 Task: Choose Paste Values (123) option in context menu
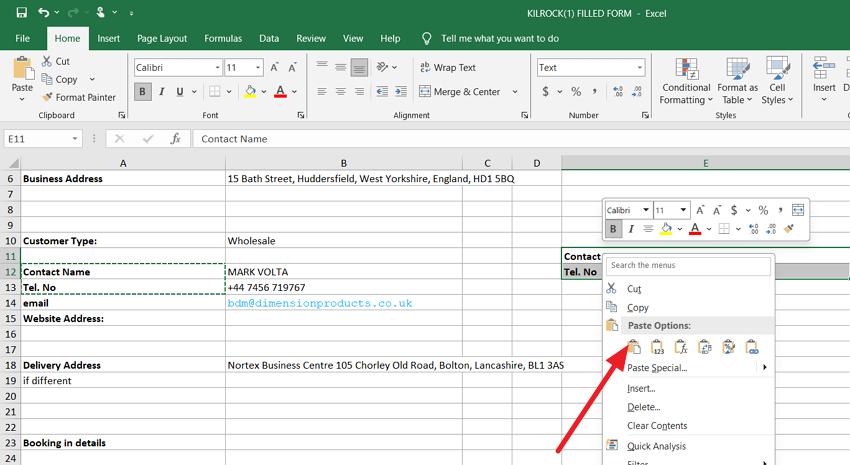[x=657, y=347]
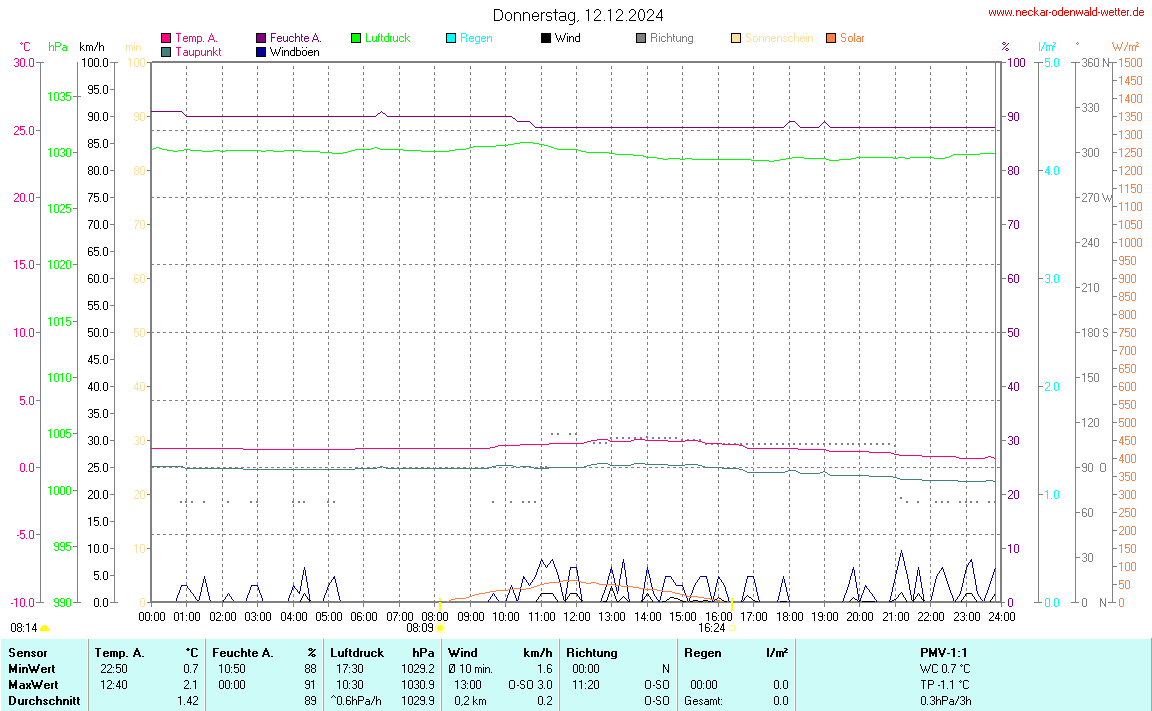Click the yellow sun icon beside 08:14
This screenshot has width=1152, height=711.
[45, 628]
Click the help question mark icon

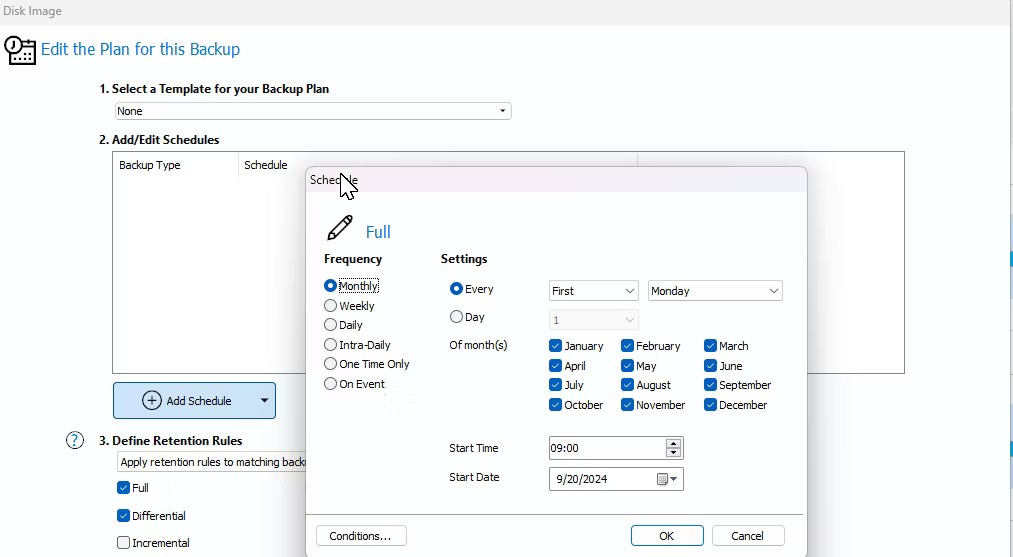[75, 440]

_WORK TO BE COMPLETED_
Copy out every line above without change, dropping the pictures.

_TASK OUTPUT_
 Task: Choose Paste Values (123) option in context menu
[x=657, y=347]
Click the yellow sun icon beside 08:14
This screenshot has width=1152, height=711.
[45, 628]
Click the help question mark icon

[75, 440]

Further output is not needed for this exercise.